Windows Live Drive is scheduled for 2007. No quarters, no halves, just in 2007. There’s a huge backend operation going on - huge server farms being built, huge servers being installed. Windows Live Drive was one of the first Live services, but because it’s so big and complex, the software wasn’t even starting to be written until early this year.

Okay, to sum, up, this is what we call, a huge leak. The post, if it doesn’t come back, Zack has accidentally blown one of the reveals of Bill Gates’ CES keynote, that Windows Live Drive will be revealed, but not released, at CES. He also confirms that Live Drive will ship next year, and that they don’t know when, since the back-end involves so much work.

Zack has also confirmed Windows Server Home, while saying that it may or may not be revealed at CES (probably depending on time of the presentation and how close the product is to shipping). Server Home, or whatever it ends up being called, looks like a huge product, one that will make it possible to have an out-of-the-box centralized server experience in the home.
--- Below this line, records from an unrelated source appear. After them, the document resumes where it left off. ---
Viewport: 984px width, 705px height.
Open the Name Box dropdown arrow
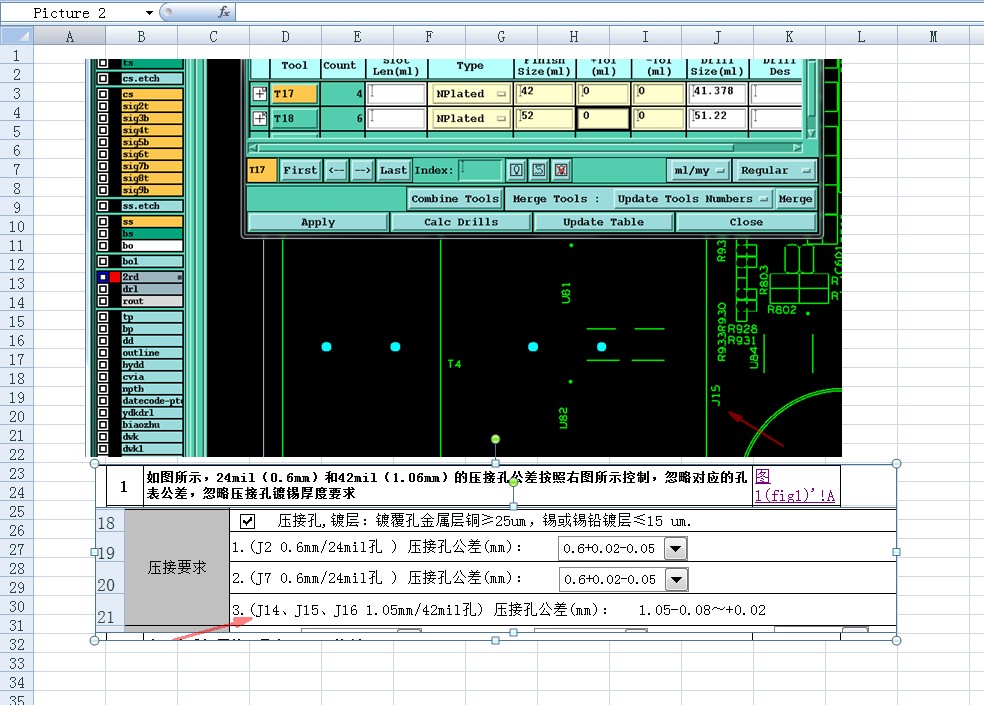(x=149, y=13)
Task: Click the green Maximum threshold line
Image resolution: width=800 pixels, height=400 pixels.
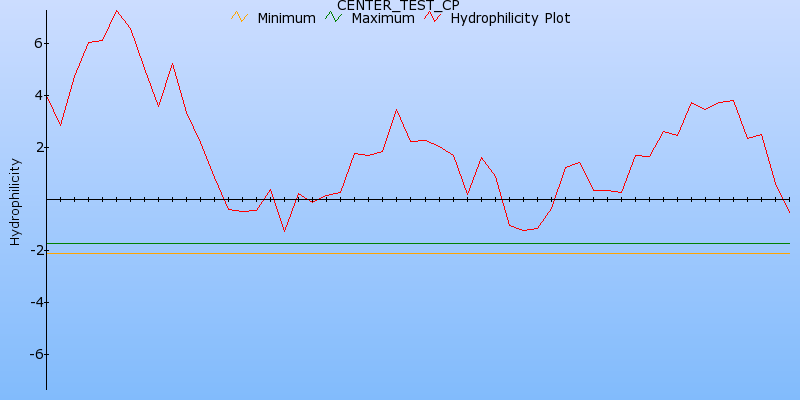Action: pos(400,244)
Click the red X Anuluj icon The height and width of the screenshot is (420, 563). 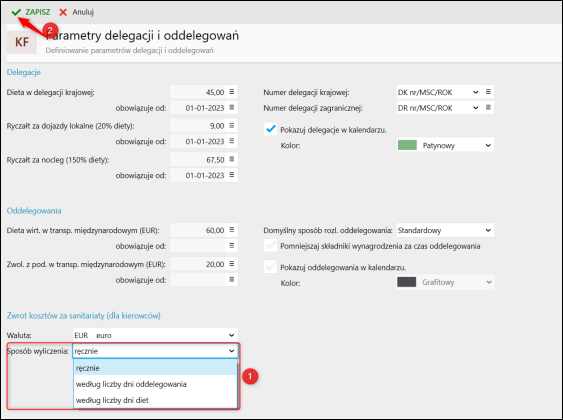coord(63,12)

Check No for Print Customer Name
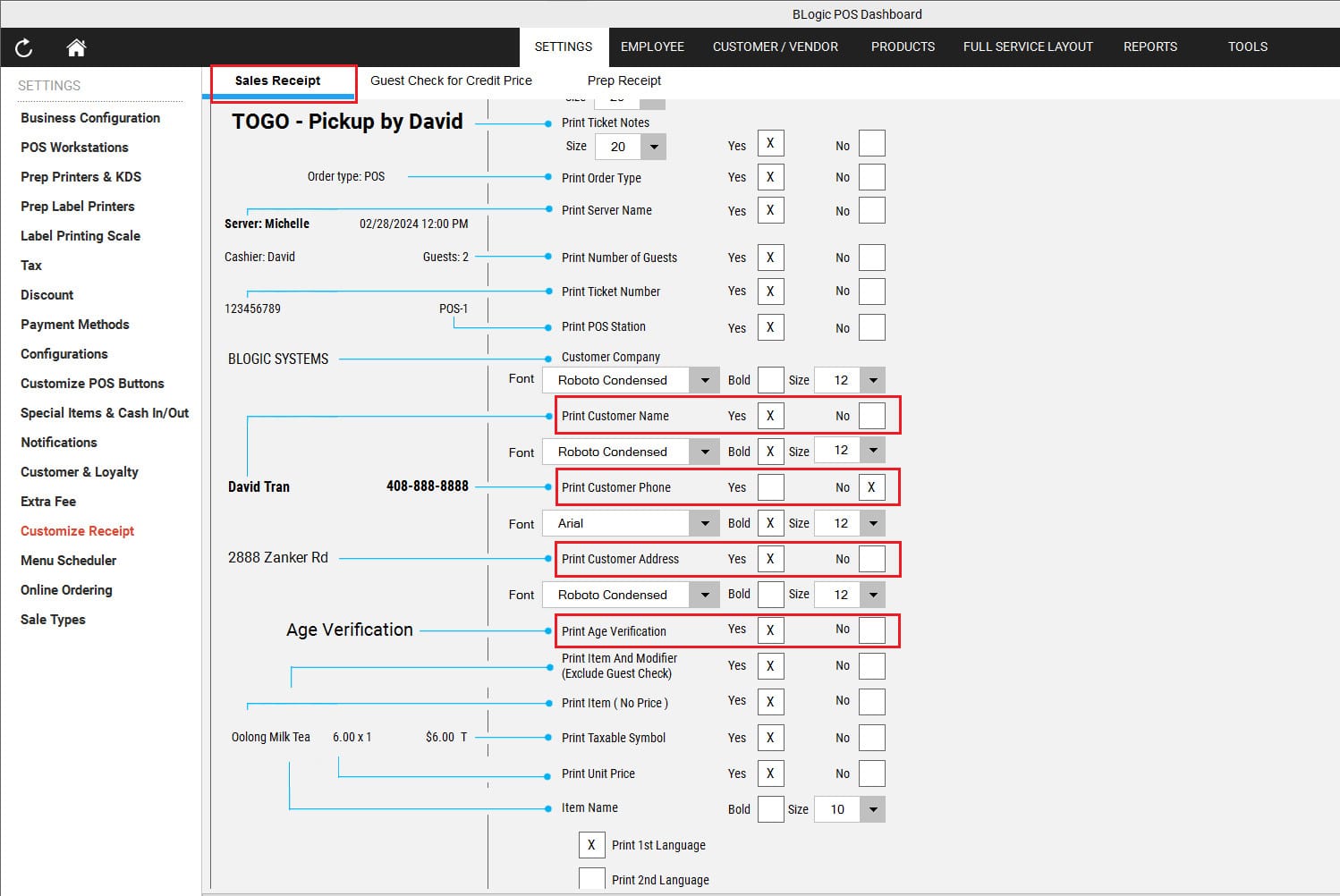point(871,416)
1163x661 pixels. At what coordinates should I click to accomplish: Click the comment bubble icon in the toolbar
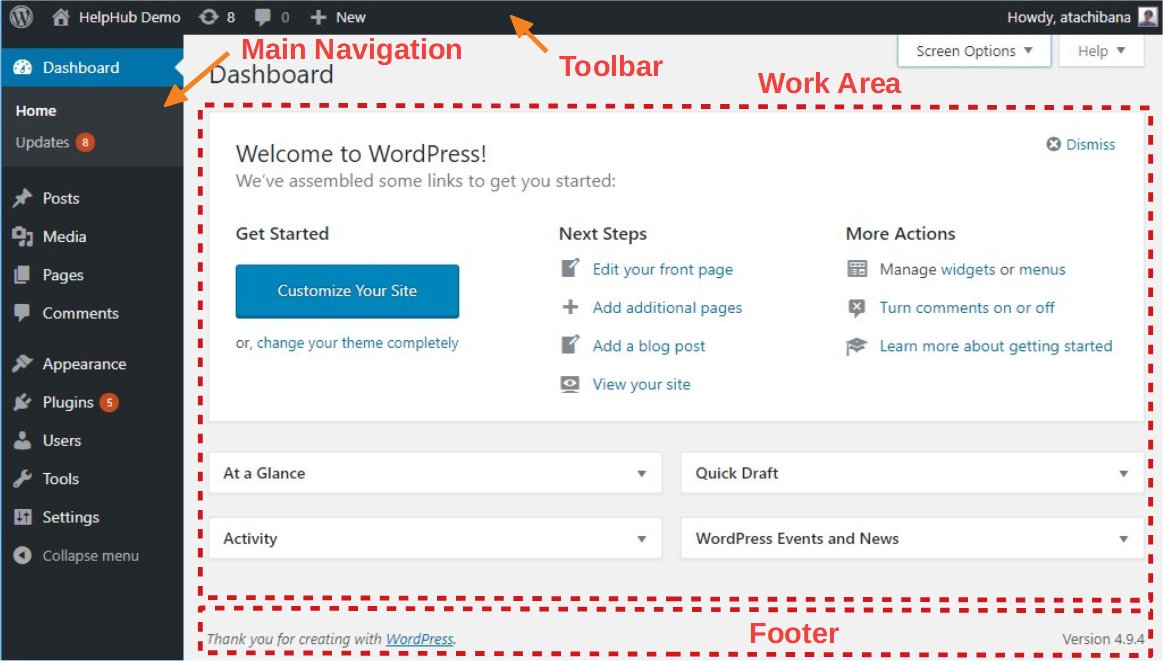click(x=261, y=16)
Home Server will ship with a version of Windows with all the features of Vista, designed to be a “low-cost/low-profile server”, with central storage for media and documents, handling patches, firewall, antivirus, spam filtering, easy to expand hard drive space, TV tuners and video streaming, and take away that home server market from older dummy Linux boxes.

In theory, Microsoft could sell this at a low cost, making it in such a way that it promotes the sale of multiple Vista PCs (and only work with Vista, thus preventing it from being used to power a Linux network). In that case, the box would only need large hard drives, processors capable of transcoding fast but not optimized for applications, no advanced graphics capabilities, and the such.

I want to have a dream Media Center setup, recording TV and enjoying my Windows DVR, but running Media Center on the same PC I do work from is a pain on performance. i would buy a $500 Home Server, as long as I knew my only problem was adding storage and tuner cards. Microsoft could make the home media experience perfect with a cheap Home Server, Vista Premium PCs, Media Center Extenders and the Xbox 360. Picture it, run through the options, and you’ll see it is virtually a dream come true for home entertainment.